When you are a freelancer, you work for yourself. That means you get to set your own hours and choose your own clients. However, it also means you have no one else to disappoint except for yourself.
In order to avoid falling into a rut and losing faith in yourself, here are five freelancers on how they stay motivated:
1. Change your routine when work gets stale.
Just because something worked last year does not mean it is going to work this year. You should take a step back and evaluate your work schedule, clients, and output on a weekly basis. If rebranding yourself or altering your schedule would help you get excited about your work again, then go for it.
Jeannine Morris, from Jeannine Morris Media, has said, “The industry has changed so much since I’ve had my own company and I’m constantly reevaluating what I’m doing, if it’s working, if I’m spending my time wisely and if I’m still passionate about it.” Don’t let yourself get trapped in a routine.

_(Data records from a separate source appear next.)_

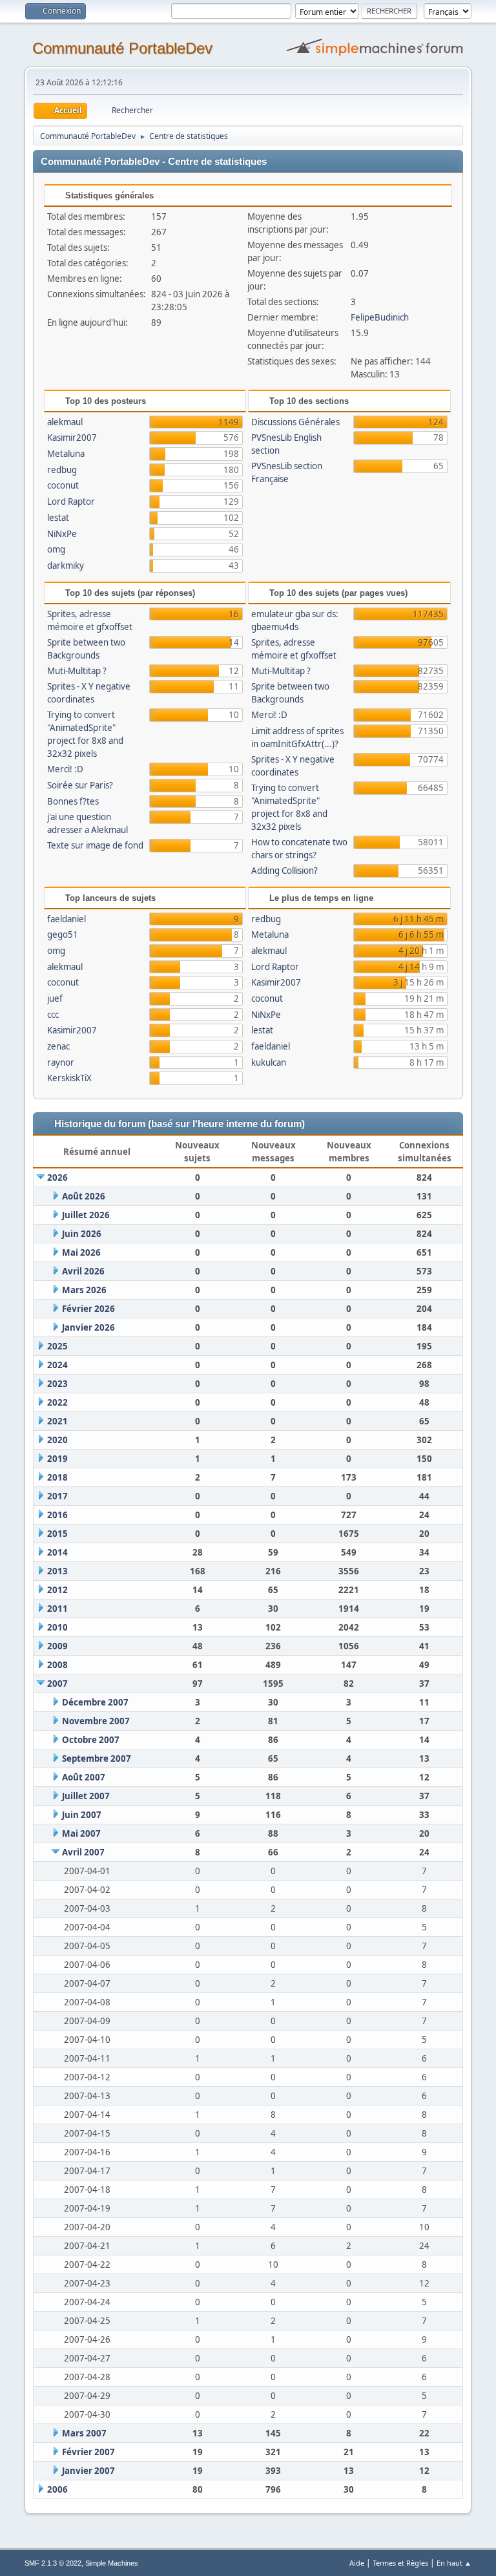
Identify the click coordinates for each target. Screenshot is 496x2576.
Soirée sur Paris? (80, 785)
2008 (57, 1665)
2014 (57, 1552)
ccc (53, 1014)
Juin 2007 (81, 1815)
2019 (57, 1458)
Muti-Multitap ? (77, 671)
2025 (57, 1346)
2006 (57, 2489)
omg (56, 549)
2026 (57, 1177)
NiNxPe (62, 534)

Change can be a good thing.
2. Stay focused on your long-term dreams.
Freelancing is not easy work. You should only freelance if you are passionate about what you are doing, if you cannot see yourself in any other line of work. Whenever you feel yourself start to get discouraged, remind yourself you would still be working on similar activities as a hobby if it wasn’t your full-time career. Remind yourself you are working toward your dreams.
Lauren West-Rosenthal, from Not So It Girl, has said, “Staying focused on your goals and remembering and holding onto the passion that brought you to the project, to begin with, is key.” You can never forget why you are doing what you are doing. Never allow your passion to burn out.
3. Find other people in your line of work who inspire you.
Some family members and friends are not going to understand the way freelancing works. It will be hard for you to talk to them about your struggles because they have never dealt with similar issues. That is why you should surround yourself with people who own their own businesses, people who will understand your high and low points.
Amy Gorin, from Amy Gorin Nutrition, has said, “Meet other people in your line of work and find one or two really great mentors. Then pay it forward later!” It never hurts to network. You could form a lifelong friend or you could form a lucrative business connection.
4. Do not let your fears get the best of you.
When you work as a freelancer, your paycheck is never guaranteed. It’s scary to work without knowing whether you are going to make enough money to pay the rent — but you cannot get distracted by what ifs. You have to worry about one thing at a time. Worry about creating the best work you can and the rest will come later.
Paul Jarvis has said, “Most reasons to delay are invalid if you get right to the core: no time, no money, no audience. These are all future concerns, which make it hard to start anything. Worry about those things later or not at all. Make small decisions at first, and start moving in a direction that feels right.”
5. Remember why you started freelancing in the first place.
You did not start freelancing in order to earn big paychecks. Paychecks are unpredictable in the freelance world. You chose this path for another reason — because you love what you are doing for a living. When you have work to get done, do not think about the money it will earn you. Think about the spiritual satisfaction it will give you.
Joel Klettke has said, “Don’t freelance to make a living – freelance to make a life. Money is important – but when you hit ruts, work 16 hour days and get that tough feedback, it’s going to be something else that motivates you. You need to remember why you started and keep it in focus.”